Alexander the Great is the epitome of live fast, die young. He only lived to be 32 years old, and during his brief life, he built one of the biggest empires ever. He was a man who possibly literally believed himself to be a god, so everything he did had to be massive. From crossing the Gedrosian desert and losing thousands of men on the way to cutting the Gordian Knot, Alexander wanted to be known for feats so wild that they could only be found in myths about Heracles. Naturally, his parties were of the same scale, and one of them involved such a high frequency of booze that everyone involved died.

“Dead or passed out, draw a dick on his face.”

This story begins in Persia in 324 BC, where Alexander was going through a bit of a crisis. His close advisor, the philosopher Calanus, had chosen to die via self-immolation. Calanus was old and was worried about his body slowly failing him, so his natural solution was to brutally burn himself to death. Elaborate funerals were one of Alexander’s major hallmarks, and Calanus deserved one to remember.

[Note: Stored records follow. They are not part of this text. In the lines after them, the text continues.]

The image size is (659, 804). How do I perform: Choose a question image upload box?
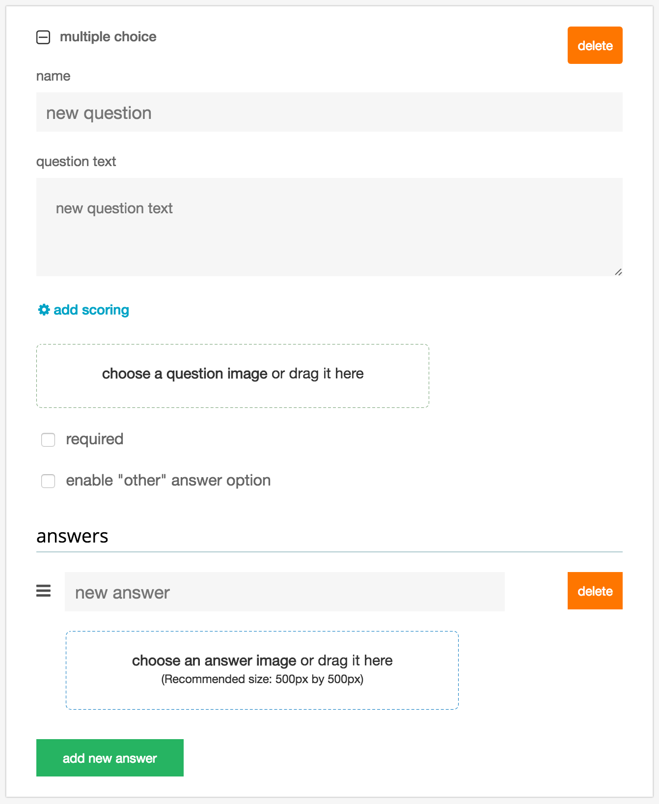233,376
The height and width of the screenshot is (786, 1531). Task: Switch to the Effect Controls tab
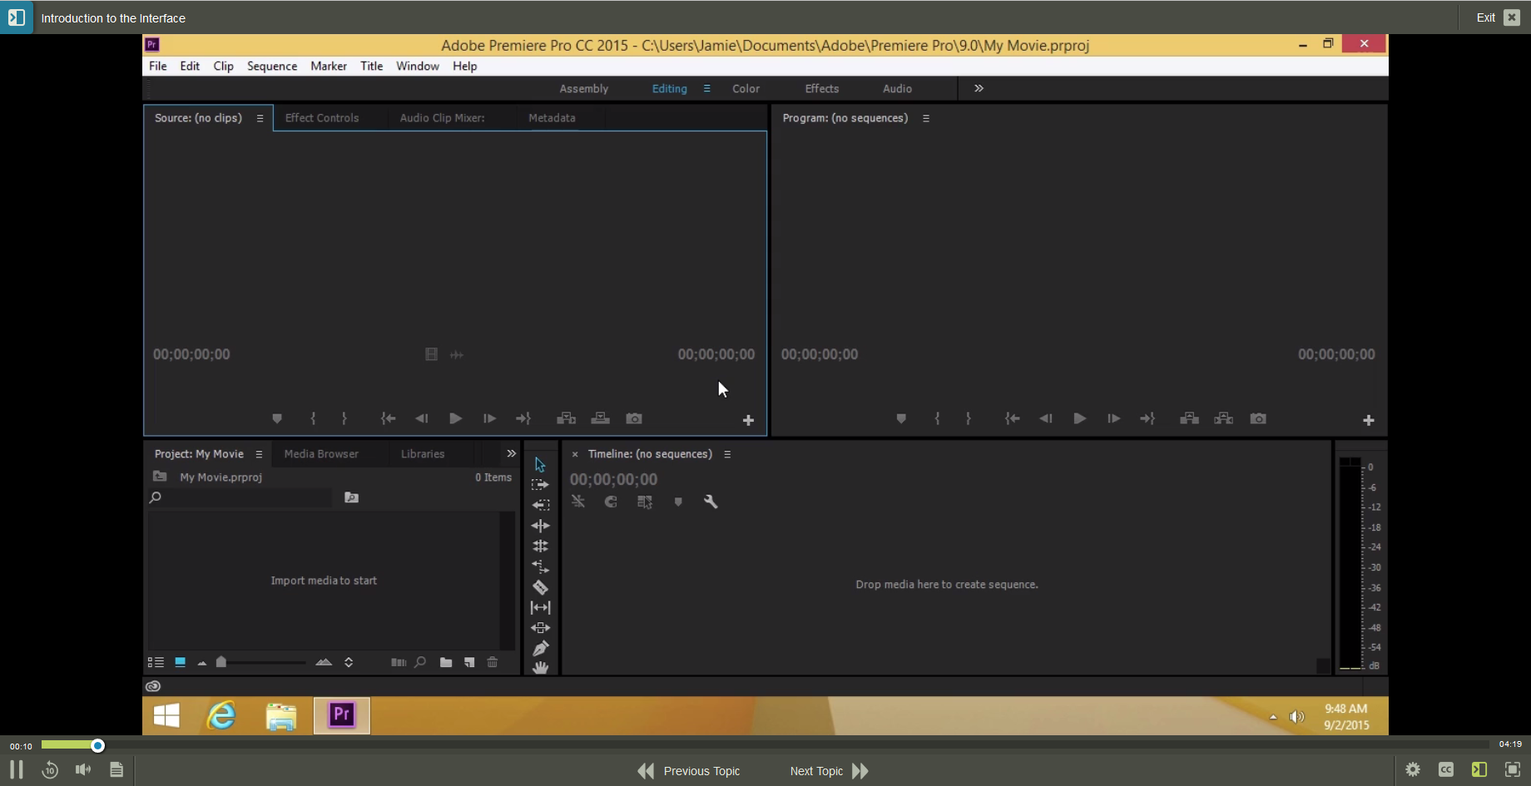[322, 118]
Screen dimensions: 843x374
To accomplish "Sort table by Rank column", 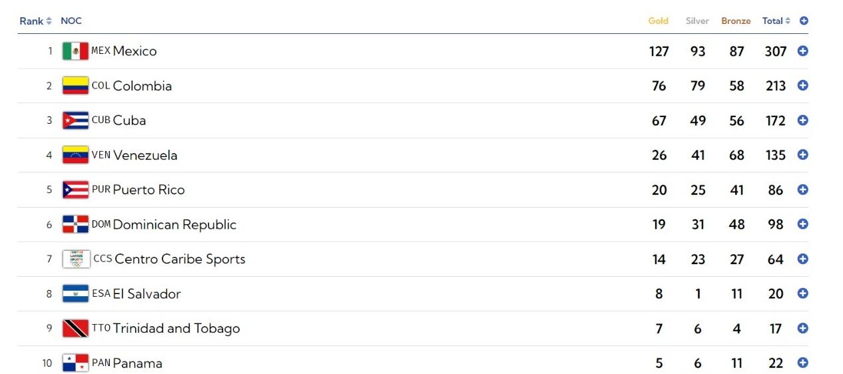I will coord(35,21).
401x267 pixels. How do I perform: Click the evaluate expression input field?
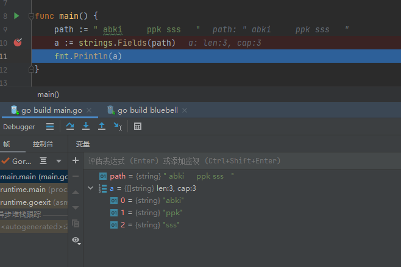238,161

What kind of funeral celebration did Alexander think would be fitting for his charred philosopher? An unprecedented drinking contest, of course! Whoever drank the most would receive the prize of gold or a crown worth a significant amount in gold. Now, this may sound like harmless fun at first. Joey Chestnut ate 76 hotdogs and turned out alright. Once the contest started, though, it became more horrific than an old philosopher burning himself to death.

41 contestants died from alcohol poisoning. Most of them just died on the spot. Others died later on. Don’t worry, though, because there was a winner. His name was Promachus, and he drank a whopping 13 liters of wine. This was Macedonian wine too, which meant it was tough stuff. For his efforts, Promachus received the prize, and then he died three days later, also from alcohol poisoning. This meant that possibly every contestant in Calanus’ funeral drinking festival died. 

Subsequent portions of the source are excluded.